The restaurant was used by GatherUp (DA:, Trust Flow:) as a case study for their text-based reviews system and as such received a link from the website. Mike also wrote about the usage on his personal blog (DA:, Trust Flow:) giving the site a link. After adding these two links the restaurant saw a bigger jump in ranking increases.
Finally Mike wanted to see if fixing the NAP would help the restaurant improve in rankings. Because it was a fairly new restaurant in a location where at least two other restaurants had been previously located there were versions of the Name, Address, and Phone Number scattered around the web with the information from those past restaurants. This information used to be used by Google for purposes of ranking and listing business, but it cause a lot of headaches for years. When a business opens up in the location of an old business which causes a variety of versions of the NAP listing information to exist online Local SEOs refer to this as “NAP Confusion”. Mike did the NAP confusion fix last as a sort of test to see if the restaurant could gain rankings before fixing this, something that years ago used to be incredibly difficult. While the restaurant was doing well in the rankings and improving without fixing the NAP confusion, it continued to improve in rankings after the fixes were made as well.

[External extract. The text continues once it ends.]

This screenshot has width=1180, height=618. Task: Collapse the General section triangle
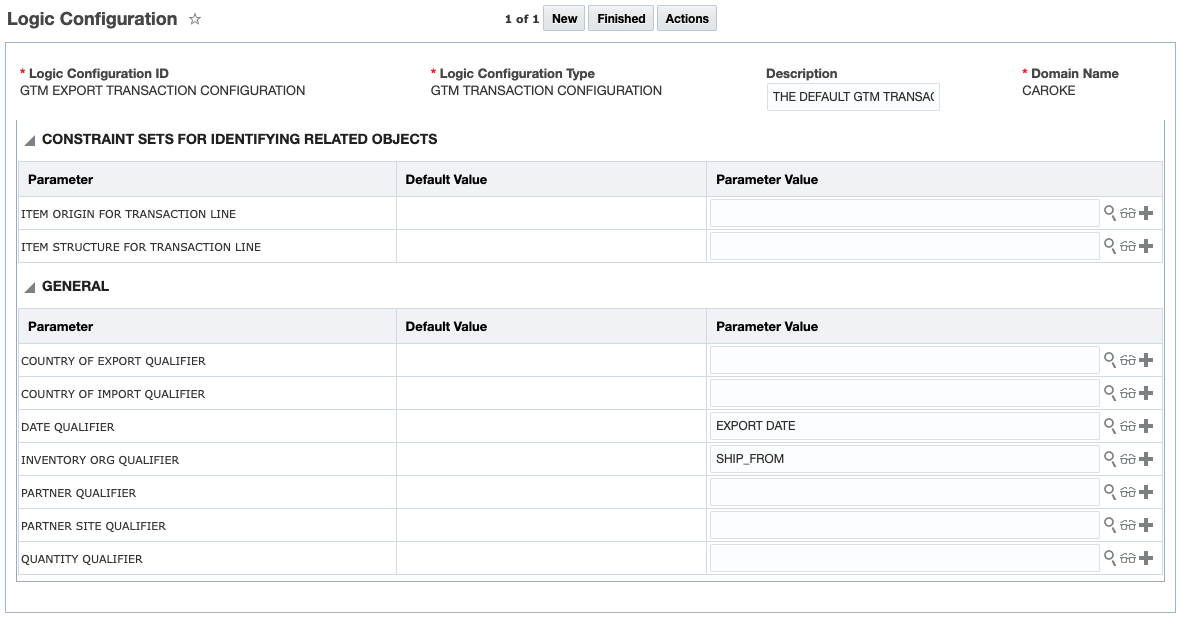[x=30, y=288]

An indicator that while NAP consistency isn’t as powerful or as required as it used to be, it is still helpful.
Not only did the restaurant increase in rankings going from having zero to actually ranking well for several keywords in both the Google Local Pack (the map and business listings in search results) but also in Google Maps. When Mike interviewed the business owner Tam, she said that her sales had doubled during the study and Mike was able to roughly attribute about 15% of that growth directly to his Google efforts.

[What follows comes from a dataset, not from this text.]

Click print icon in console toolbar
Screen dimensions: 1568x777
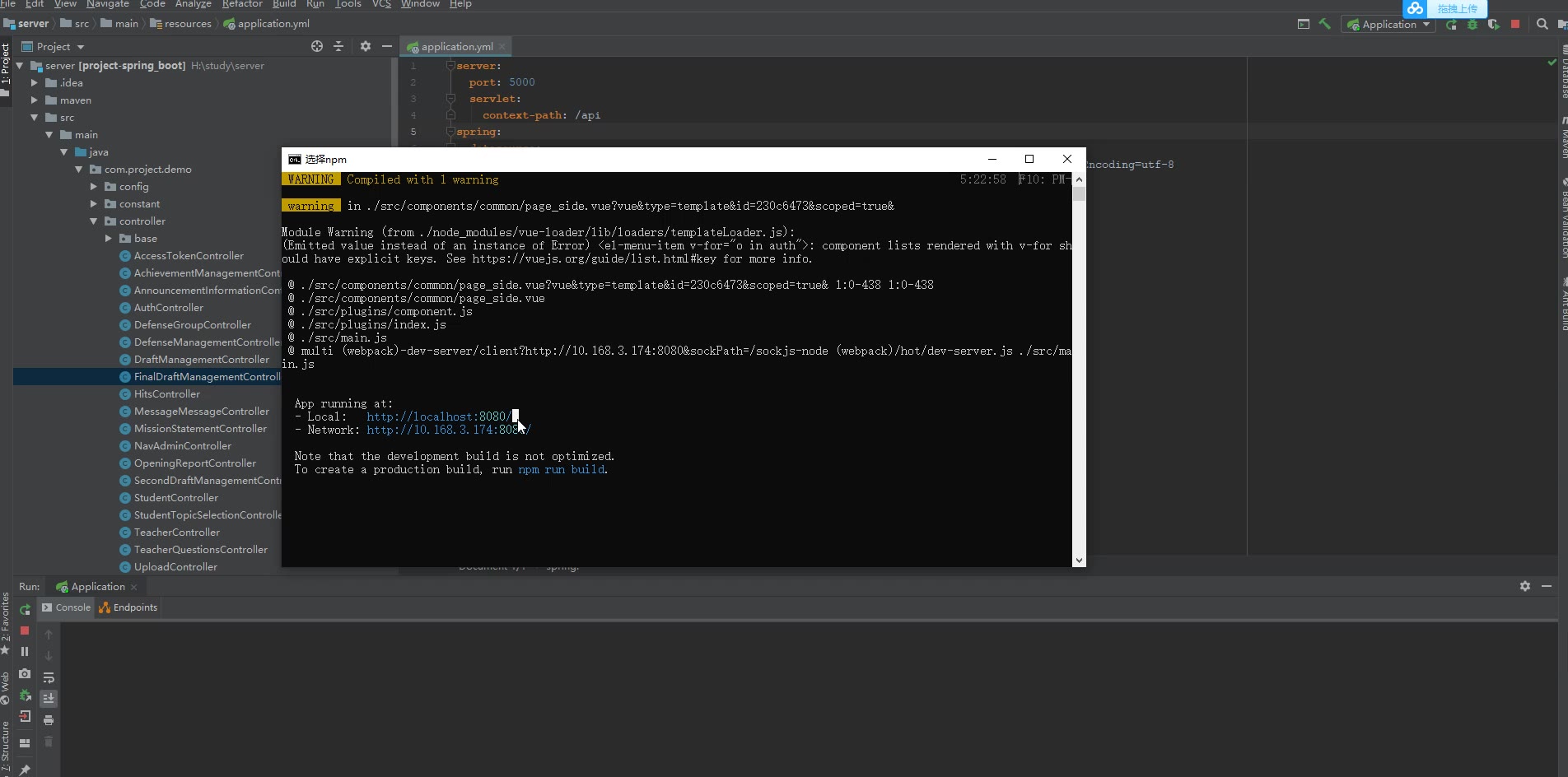(49, 720)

That’s a lot of growth for a brand new, small, restaurant in a small community.
This experiment shows just how a restaurant can leverage local SEO to gain more business no matter if that business is for delivery, curbside pickup, dine-in, or a to go order.
To recap, here’s the linear path Mike followed for this small restaurant.
- Create a Google My Business listing (Google Maps)
- Start making Google posts about your restaurant, cleaning, specials, new dishes, etc…
- Build a website, even if it’s a simple one-page website on Google Sites, Wix, etc…
- Optimize your restaurant website by adding a menu and making sure the title tags and meta descriptions of your website (if you only have one page, this will be really easy to do).
- Start gaining reviews of your restaurant on Google and a few other platforms. Use online tools like GatherUp and place messaging on your tables, doors, in delivery / to go orders etc…
- Find ways to get relevant, high-quality links. You don’t need a lot of links to your website, but getting a handful of really high-quality or highly relevant links will help.
- Get new, accurate, citations for your restaurant’s location and consider a one-time service to clean up old citation listings that might be for an old business or be inaccurate versions of yours.